Ronald McDonald getting some

Also, clowns are kind of creepy.

I know it’s not Wednesday, so this is a little early for Business Time, but I just read the most fascinating stat about McDonald’s and their Happy Meal.

Apparently, the thing accounts for less than 10% of annual sales.  Now, for some reason the article seems to accept “less than” as “9.999%” from the way they’re talking about it and comparing it to sales figures from other companies, but that’s advertising people for you (zing!)

Still, given that most Happy Meal customers don’t come into the store by themselves, the box with the toy and the debatable food is a powerful lure to bring in adult-sized food orders as well, so let’s call it 10%.

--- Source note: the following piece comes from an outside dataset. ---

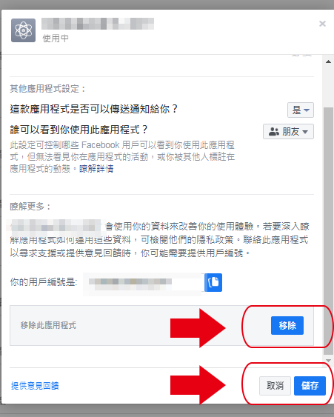Click the 移除此應用程式 row label
Viewport: 334px width, 417px height.
click(48, 325)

This is the part where I get edumacational and point out that decimate doesn’t mean the same thing as obliterate, like many people seem to think, but rather the removal of one in ten, and yes, common usage generally wins out, but my story sounds better if we go with the old school version.

Here, clearly, is how you kill 10% of McDonald’s business (leaving them with only 28 billion in sales, true, but the profits from young children feed vampires more than your money): remove the Happy Meal.  They tried in San Francisco, but maybe it’s enough for some other company to win the kids over.  You know, like how Friendster lost to MySpace which lost to Facebook which lost to Vegan Porn Sexy Book Club?  OK, the last part is merely my dream.

And it might not be too hard for someone to do someday: it’s inexplicable to me, but while 37% of kids surveyed picked McDonald’s as their favourite restaurant, the runner up at (granted, a distant) 10% was Subway.  Maybe the subs can be swung like swords, I don’t know.  I don’t have to understand kids who eat solids yet.  Burger King came in third with 8%, and you’ve got to figure there are a lot of other entries with tiny percentages, since we’ve got 45 percents left to play with.

Or maybe, just maybe, I can be optimistic, and reckon that parents are starting to at least make a “do as I say, not as I do” play and are going to stop taking their kids to McDonald’s, which means it’ll be less of a connection when they get older, and in the end only weird people will go there.  Kinda like cigarettes, yeah?